As far as i can remember the only room in which you can actually see the floorboards is this former VHF room which i presume was under water when the rest disappeared.




Of course,i suppose that the floorboards could still exist in the flooded sections but being as i didn't bring me scuba gear with me i had no intention of finding out.Some poor soul found out,however,when he inadvertantly stepped on a shiney bit but i forgot to ask him..Anyway this is looking across to the new ops room with the supports for the Kelvin Hughes projector visible on the LHS.




A couple more of the flooded lower section including an information blackboard in one of the Interceptor cabins.








The weird and wonderful RAF mess room with the serving hatch from the kitchen area and the snail like extractor ducting !!

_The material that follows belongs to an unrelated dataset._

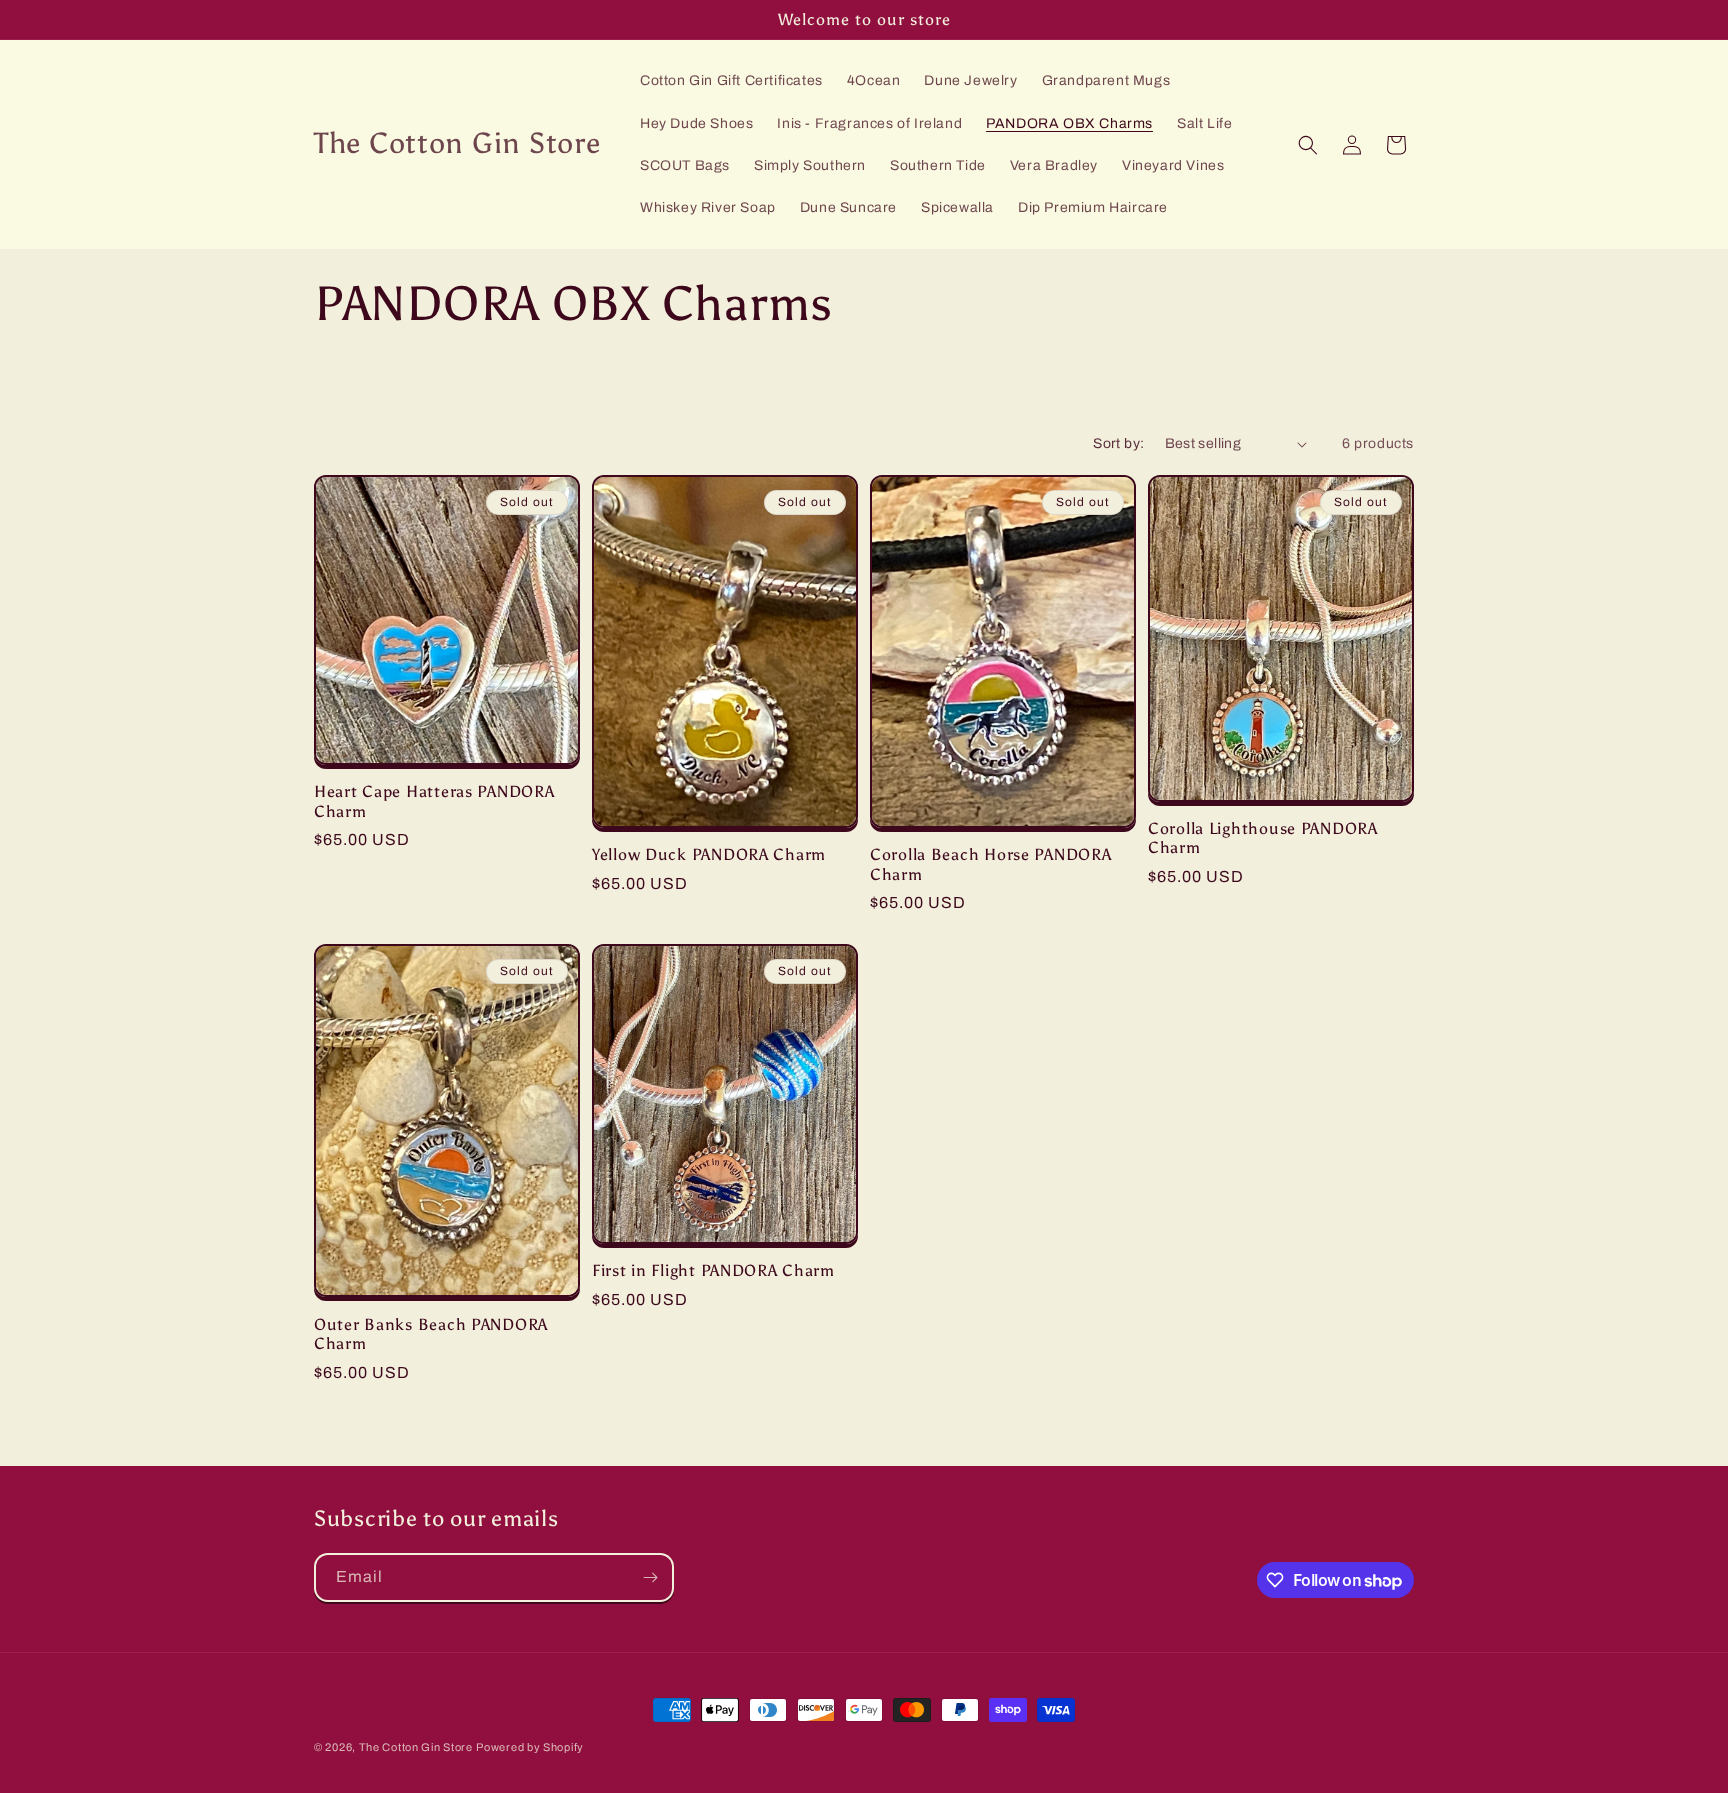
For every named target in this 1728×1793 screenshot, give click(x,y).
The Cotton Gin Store (416, 1747)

A room on the upper floor showing the missing floorboards and the void beneath.




Upper corridor




and finally the remains of part of a transformer unit (i think) still with its amp gauge in place.




Whilst on the journey back this rather strange Type 26 pillbox was spotted on the originally proposed site for the Rotor bunker(abandoned,ironically,due to the likely hood of flooding !!) It is one of four or five on this site all with loopholes of a strange design in one corner !!S0008274 is the DOB number !!


----------



## Foxylady (Apr 10, 2010)

fluffy5518 said:


> Apparantly the floorboards were teak (does anyone know why ?)

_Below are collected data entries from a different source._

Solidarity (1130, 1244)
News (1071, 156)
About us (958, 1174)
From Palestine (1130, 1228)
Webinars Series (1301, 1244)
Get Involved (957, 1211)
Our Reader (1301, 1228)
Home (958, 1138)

Teak being a hardwood springs to mind, but I just googled for more info. Here ya go...

From Wiki.
"It is used in the manufacture of outdoor furniture, boat decks, and other articles where weather resistance is desired. It is also used for indoor flooring and as a veneer for indoor furnishings.
Teak, though easily worked, can cause severe blunting on edged tools because of the presence of silica in the wood. Teak's natural oils make it useful in exposed locations, and also termite and pest resistant. Teak is durable even when not treated with oil or varnish." 

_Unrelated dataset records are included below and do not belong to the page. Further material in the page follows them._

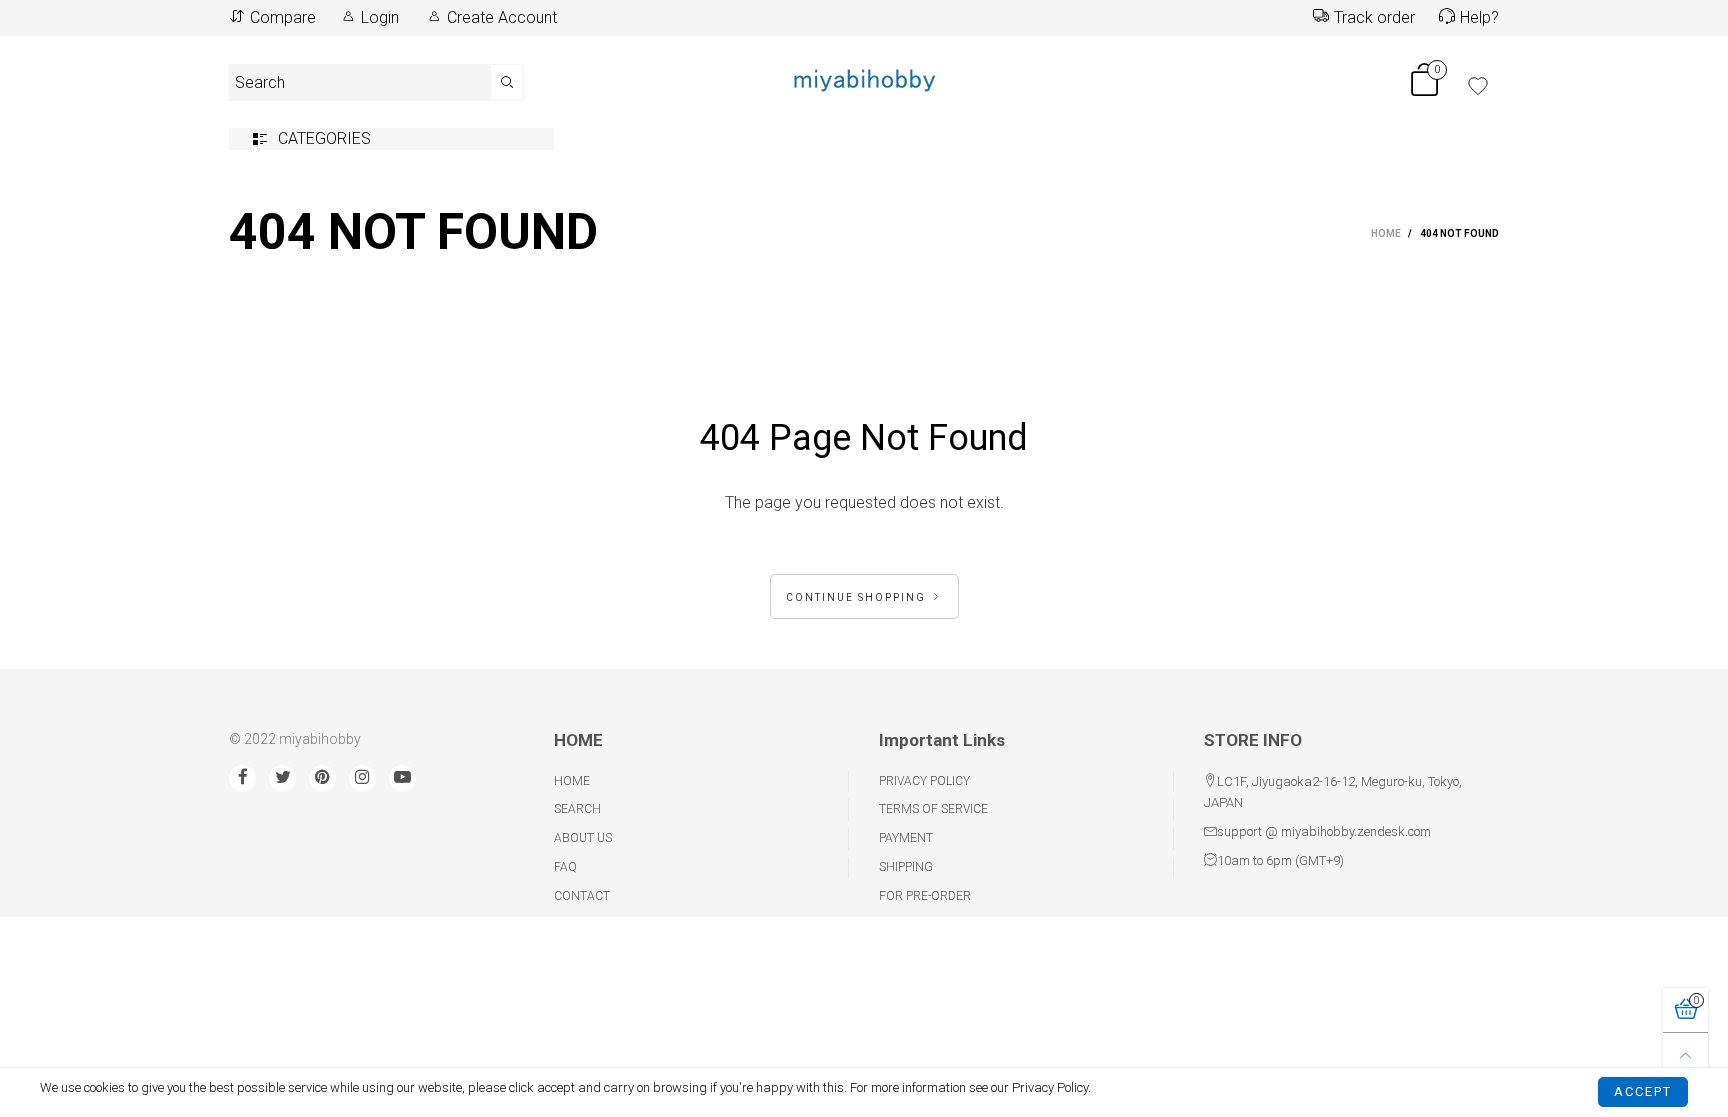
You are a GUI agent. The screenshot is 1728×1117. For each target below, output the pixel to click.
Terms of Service (933, 809)
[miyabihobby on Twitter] (282, 778)
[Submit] (507, 82)
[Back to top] (1685, 1055)
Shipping (906, 867)
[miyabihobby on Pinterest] (322, 778)
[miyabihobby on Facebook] (242, 778)
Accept (1643, 1089)
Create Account (502, 17)
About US (583, 838)
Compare (283, 17)
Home (572, 781)
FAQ (565, 867)
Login (380, 17)
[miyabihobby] (864, 79)
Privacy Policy (924, 781)
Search (577, 809)
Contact (582, 896)
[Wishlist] (1478, 86)
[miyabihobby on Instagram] (362, 778)
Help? (1479, 17)
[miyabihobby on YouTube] (402, 778)
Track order (1374, 17)
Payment (906, 838)
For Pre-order (925, 896)
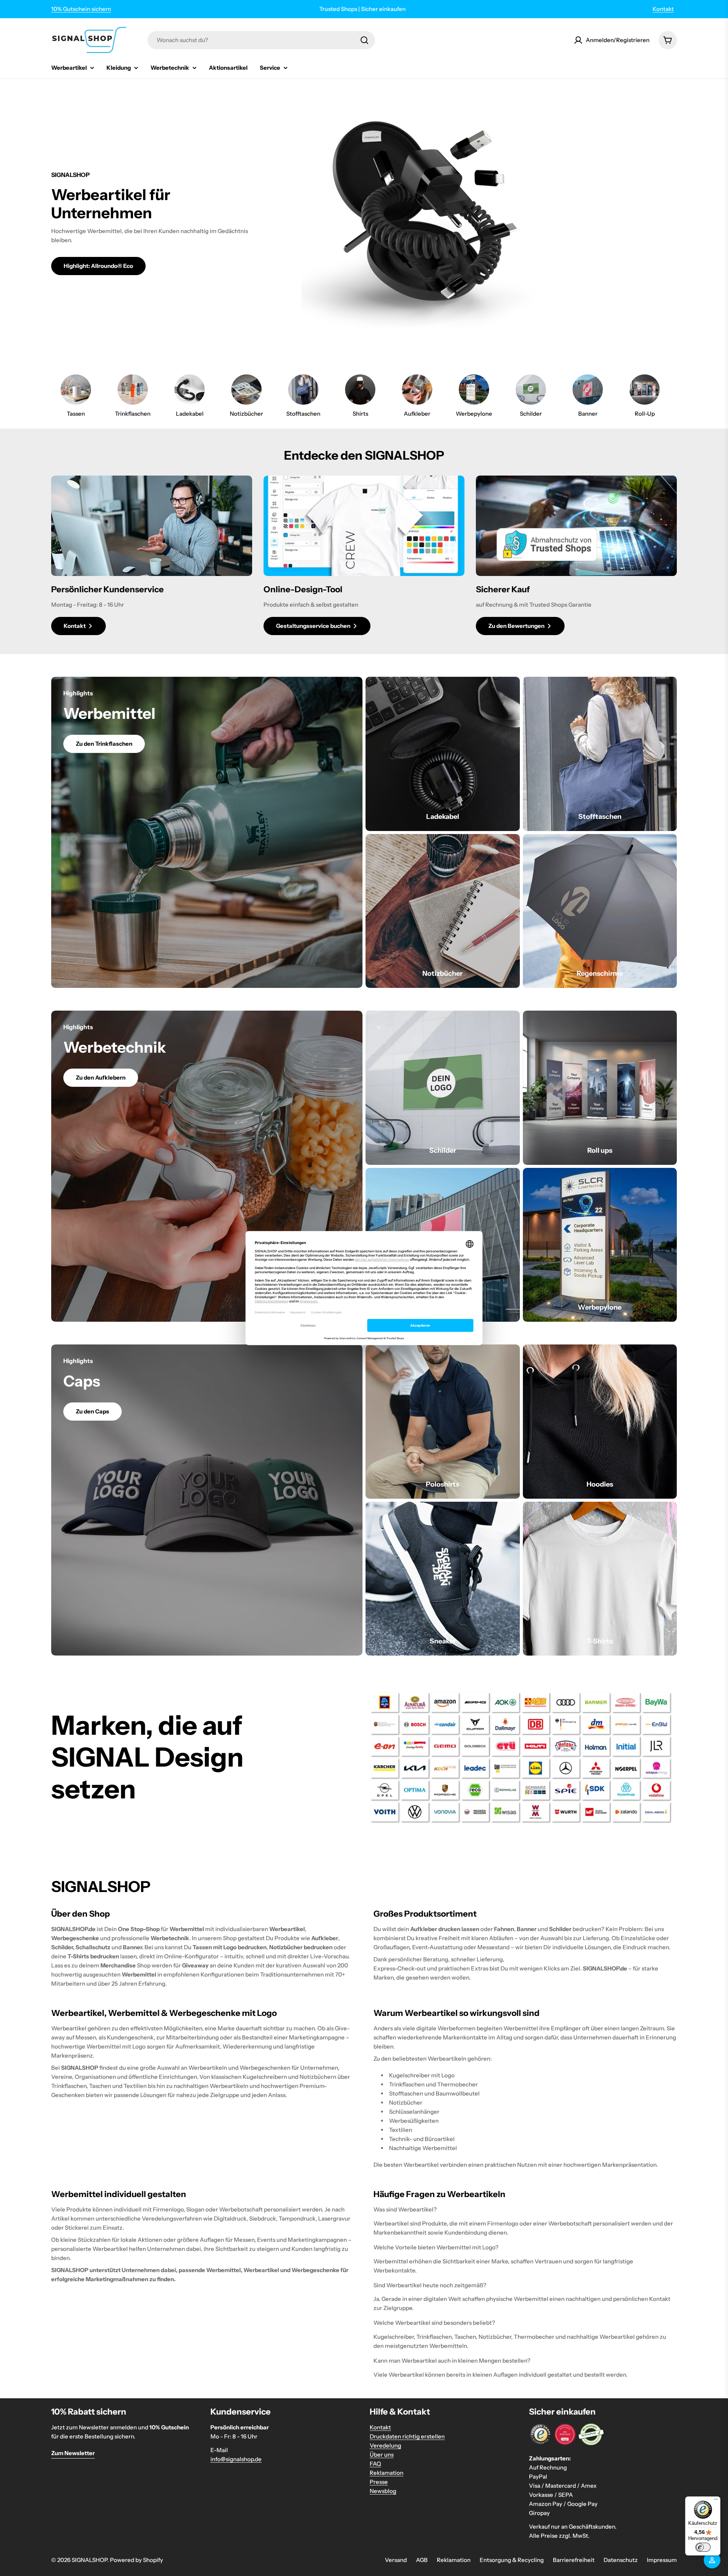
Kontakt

Looks like you had a great day guys. Enjoyed your pics very much. Cheers. 
Godzy! Lol


----------



## godzilla73 (Apr 10, 2010)

Those corridor shots came out well Fluff. Well worth all that "Oi, mate don't walk down the corridor for a bit" stuff. And that detail shot of the Amp meter (or whatever it is) much better than mine which was complete pony

Me? Bonkers? Never!
Godzy (apparently)


----------